**Supplied passage:**

::::::::::

The Master Gardener Program in Rock County started in 1985. Over 360 people have been trained since that time, and there are currently 54 certified Master Gardener Volunteers (MGVs) for 2017. The UW-Extension Educator facilitating the MG Program is Horticulture Educator Christy Marsden.
Volunteer Service in 2016
|Youth Education||461 hours|
|Adult Education||361 hours|
Since 2000: 76,952 hours at a value of over $1,402,325
* using the current estimated dollar value of volunteer time in Wisconsin of $22.48 per hour, from Independent Sector. Cumulative value based on previous annual estimates.
Where you can find activities by MGVs
- Edgerton Hospital Healing Garden
- Welty Environmental Center in Beloit
- Farm Tech Days
- Community Sharing Gardens
- Boy Scouts
- Rotary Botanical Gardens
- Rock County Parks
Encouraging Neighbors to Grow, Eat Vegetables
MGVs contributed to Community Sharing Gardens with Community Action Inc. in Beloit, a project to provide a safe, open gardening space for neighbors to harvest and enjoy locally grown vegetables. MGVs assisted by organizing and directing volunteer groups, providing community outreach, and guiding garden maintenance to help provide fresh produce to neighbors and surrounding community members.

::::::::::

**Dataset records:**
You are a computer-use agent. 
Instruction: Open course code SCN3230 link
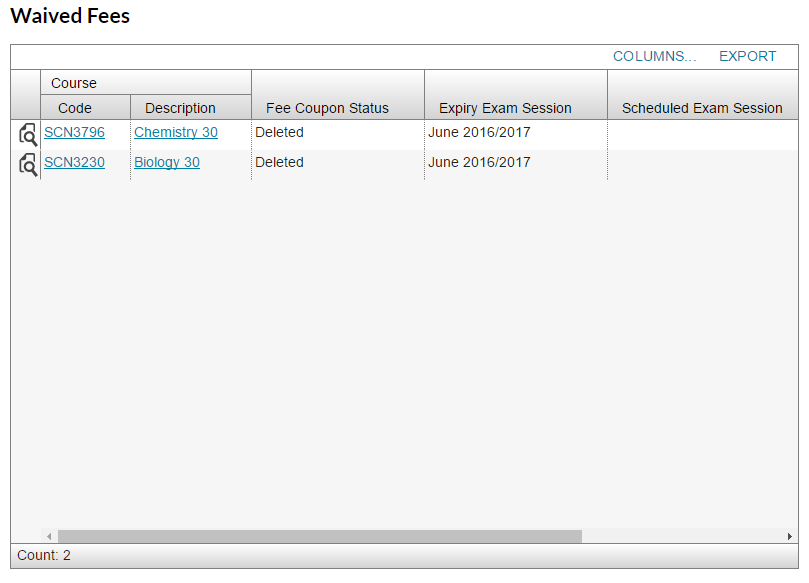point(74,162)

::::::::::

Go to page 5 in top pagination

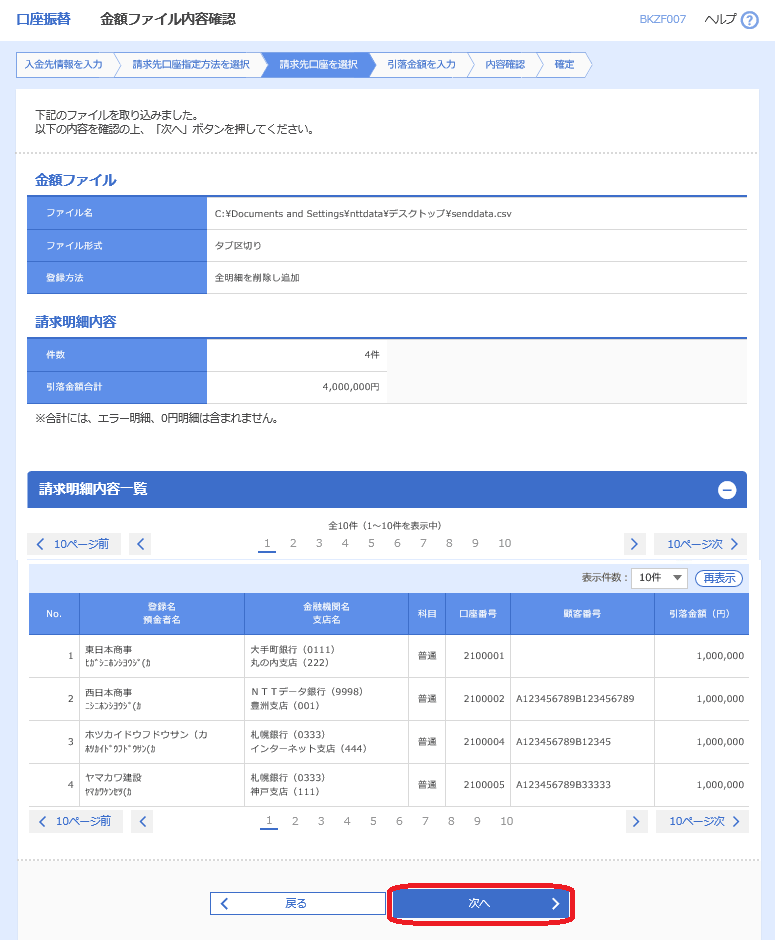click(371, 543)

::::::::::

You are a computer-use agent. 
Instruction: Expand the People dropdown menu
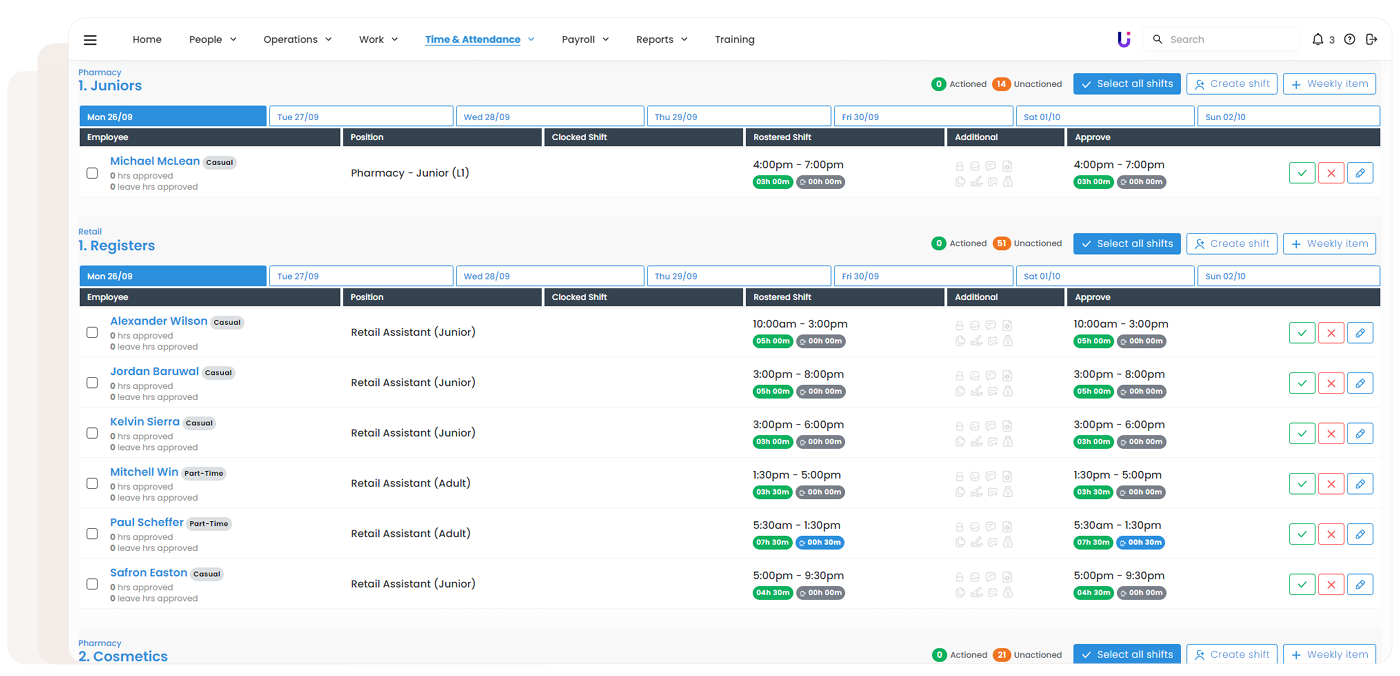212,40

::::::::::

Revise the Rock County Master Gardener passage between "The Master Gardener" and "Educator Christy Marsden.", inclusive, replacing "1985" with "1986". The records come from a separate source.

The Master Gardener Program in Rock County started in 1986. Over 360 people have been trained since that time, and there are currently 54 certified Master Gardener Volunteers (MGVs) for 2017. The UW-Extension Educator facilitating the MG Program is Horticulture Educator Christy Marsden.